A $75 million proposal to bring broadband to rural central Vermont is moving forward, but some are questioning its viability. Managers of the proposed East Central Vermont Community Fiber Network, which serves 46,500 people in 22 towns in four counties, say it will pay off its debt with its subscription revenue, but some industry analysts worry "the project is too costly and the market too competitive," John Briggs of the Burlington Free Press reports.
The network is also in the running for a $69 million federal stimulus loan from the Department of Agriculture’s Rural Utilities Service. Tim Nulty works for Valley Net, the non-profit managing the project, and will serve as ECF project manager.
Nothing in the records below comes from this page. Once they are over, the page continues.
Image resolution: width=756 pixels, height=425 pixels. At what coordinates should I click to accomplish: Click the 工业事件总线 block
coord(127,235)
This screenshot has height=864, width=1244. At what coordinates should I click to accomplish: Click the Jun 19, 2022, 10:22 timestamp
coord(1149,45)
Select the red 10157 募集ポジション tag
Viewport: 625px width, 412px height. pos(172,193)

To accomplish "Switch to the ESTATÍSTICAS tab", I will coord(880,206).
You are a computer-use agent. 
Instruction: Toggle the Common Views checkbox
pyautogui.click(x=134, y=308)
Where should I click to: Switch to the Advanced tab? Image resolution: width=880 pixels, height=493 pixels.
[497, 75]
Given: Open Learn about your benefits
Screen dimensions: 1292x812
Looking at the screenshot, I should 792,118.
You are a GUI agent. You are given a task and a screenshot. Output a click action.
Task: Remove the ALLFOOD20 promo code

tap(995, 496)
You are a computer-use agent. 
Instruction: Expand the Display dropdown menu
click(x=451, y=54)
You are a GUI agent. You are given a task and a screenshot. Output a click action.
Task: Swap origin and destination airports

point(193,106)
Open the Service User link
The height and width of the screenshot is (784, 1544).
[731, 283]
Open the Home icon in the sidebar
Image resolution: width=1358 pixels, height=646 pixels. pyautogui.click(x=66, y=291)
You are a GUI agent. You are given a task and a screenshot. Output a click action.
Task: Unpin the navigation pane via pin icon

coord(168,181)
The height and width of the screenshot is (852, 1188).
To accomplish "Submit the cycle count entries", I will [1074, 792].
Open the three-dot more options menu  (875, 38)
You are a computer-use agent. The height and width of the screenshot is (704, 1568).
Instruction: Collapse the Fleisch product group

Nulty worked from 2001 until November 2007 with Burlington Telecom, which promised to be profitable by 2008, but failed to expand its subscriber base and is being audited by the state Public Service Department after violating its state license by "surreptitiously used $17 million of city money to sustain its operations," Briggs reports.
"We’re not experts enough to say if a financial model works," a spokesman for Vermont Democratic Sen. Patrick Leahy told Briggs. "We just don’t know. We can’t endorse ECF, (although) we’re supportive of the goal and supportive of them getting consideration for RUS funding." Terry McGarty, a researcher at Massachusetts Institute of Technology, told Briggs fiber-to-the-home systems must hold start-up costs to $2,500 to $3,000 for each customer to break even, but Nulty anticipates ECF’s total “acquisition” cost for each subscriber to be about $6,000. (Read more)
The Vermont network is an example of a larger question as to whether "community-owned broadband systems work — and pay for themselves — in rural parts of the country," says the Daily Yonder writes. It terms Briggs' story as a "very good dissection of a community-owned project, and the problems these system face in very rural places." (Read more)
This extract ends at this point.